Was any kind of auto-shifting used? What kinds of speeds did this achieve?

And, why the huge teeth on the final stage gears?

Cool setup. Is that carbon fiber on the plates? What was the core material?

Was any kind of auto-shifting used? What kinds of speeds did this achieve?

And, why the huge teeth on the final stage gears?

I would take a guess that they manufactured the final stage of gears themselves. Whatever method they used, that was the size of tooth they may have been able to make.

This is a very cool use of carbon fiber. It looks like it's foam core. What thickness is the carbon fiber plate? How did it handle having the bearings in it? Did you have to use inserts for the bolt to prevent crushing the carbon fiber?

It looks cool and you have me interested.

I would take a guess that they manufactured the final stage of gears themselves. Whatever method they used, that was the size of tooth they may have been able to make.

Saw this team at either SVR or SAC and can confirm this. They mill their gears, using an 1/8" endmill IIRC, and say that they like how they can get gears a lot quicker than through SDP-SI.

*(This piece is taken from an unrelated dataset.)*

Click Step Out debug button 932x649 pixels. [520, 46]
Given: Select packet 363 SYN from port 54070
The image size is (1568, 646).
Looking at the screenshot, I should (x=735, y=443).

How did you make the carbon fiber plates? Would it be possible to make a piece with a 90 flange?

How did you make the carbon fiber plates? Would it be possible to make a piece with a 90 flange?

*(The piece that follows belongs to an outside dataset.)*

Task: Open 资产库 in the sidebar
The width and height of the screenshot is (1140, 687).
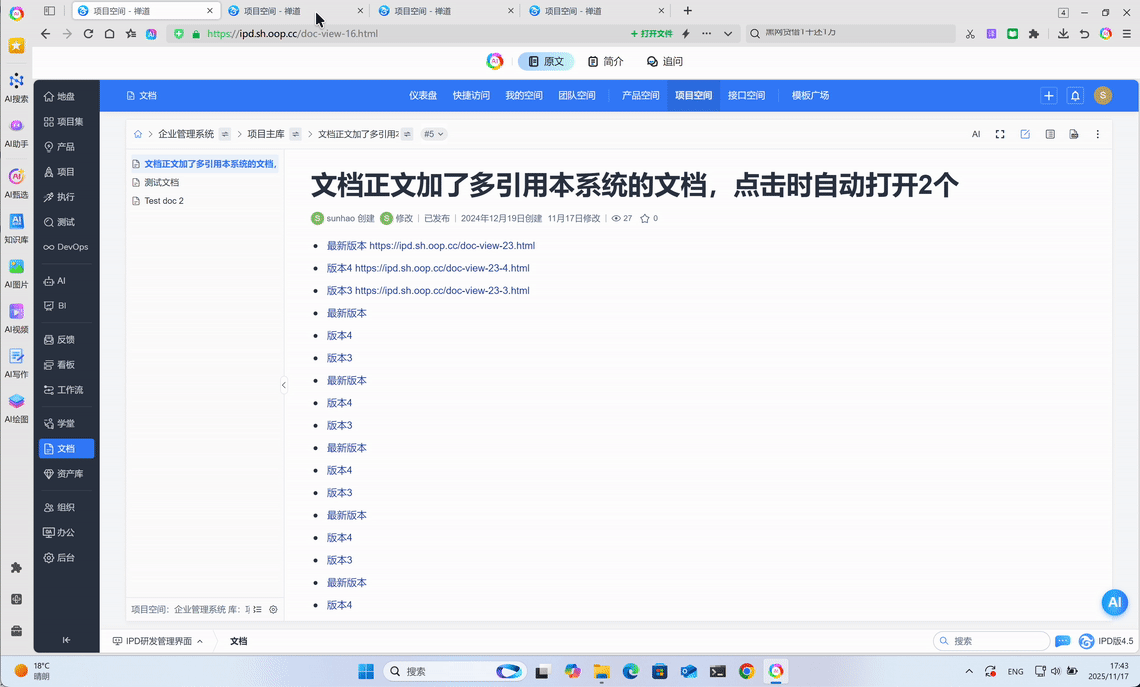Action: coord(66,473)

better talk to 2485 they are experts on making, molding and baking their own carbon fiber (and kevlar) parts.

The composite plates are carbon fiber, kevlar, and a foam core material with epoxy resin.
This was actually one of our first attempts with composite plates where we made a mold for the materials, where now we fabricate the composite plates and then machine them out after.

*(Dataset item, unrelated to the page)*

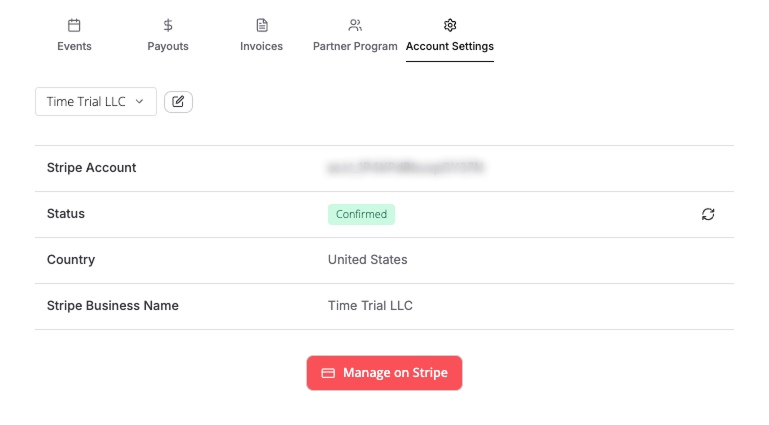Click the dollar sign icon above Payouts

[168, 25]
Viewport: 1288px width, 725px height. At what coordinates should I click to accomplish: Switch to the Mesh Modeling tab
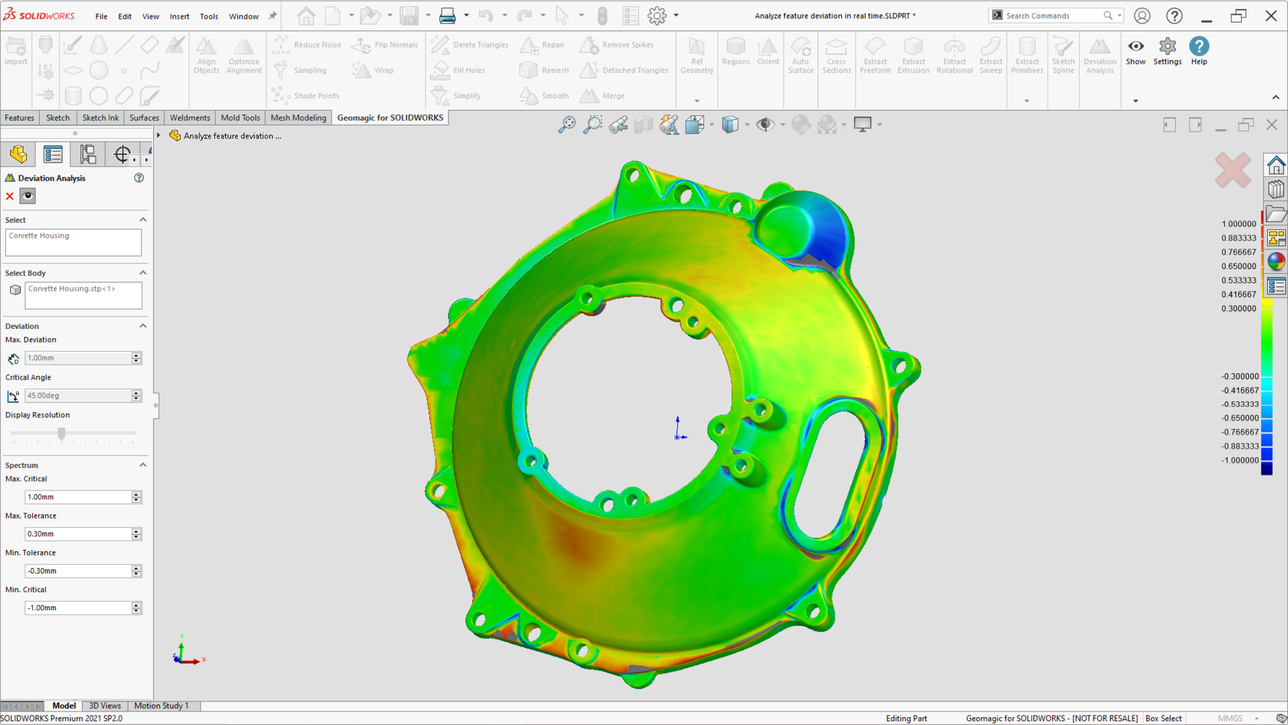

The gears have to have a 5.8 diametral pitch because we machine them on our cnc mills in shop. The drive system ends up with either 5:1, 10:1, 20:1, or 40:1 gear reduction.

WOW this looks pretty hardcore. It looks like the depth was kept down so you're not realy using space.
What was the motivation behind using 5.8 pitch gears over "normal" 20p, 16p, or 12p gears?

What was the motivation behind using 5.8 pitch gears over "normal" 20p, 16p, or 12p gears?

anomalynerd stated why they make them the way they do.


The gears have to have a 5.8 diametral pitch because we machine them on our cnc mills in shop. The drive system ends up with either 5:1, 10:1, 20:1, or 40:1 gear reduction. Emphasis mine.

That said, why not purchase a cutter that will cut the tooth profile of something with a larger DP? You seem to have a machine capable of using one.

That said, why not purchase a cutter that will cut the tooth profile of something with a larger DP? You seem to have a machine capable of using one.

Might not have an indexing head, or have more of a router setup than a mill setup.

anomalynerd stated why they make them the way they do.

Emphasis mine.

That said, why not purchase a cutter that will cut the tooth profile of something with a larger DP? You seem to have a machine capable of using one.

Our team does overbuild many parts. We used the Lewis gear formula and found that 5.8dp would work well with a high factor of safety. We did break multiple 20dp vex gears in this drive system. The gears are very big and we are looking to reduce to a 6.5dp on the next system we build. The other very important factor for these gears is 100% based on the tooling we have at the time of build.

I would take a guess that they manufactured the final stage of gears themselves. Whatever method they used, that was the size of tooth they may have been able to make.

Yes, tooth size was based upon using a 1/8 endmill.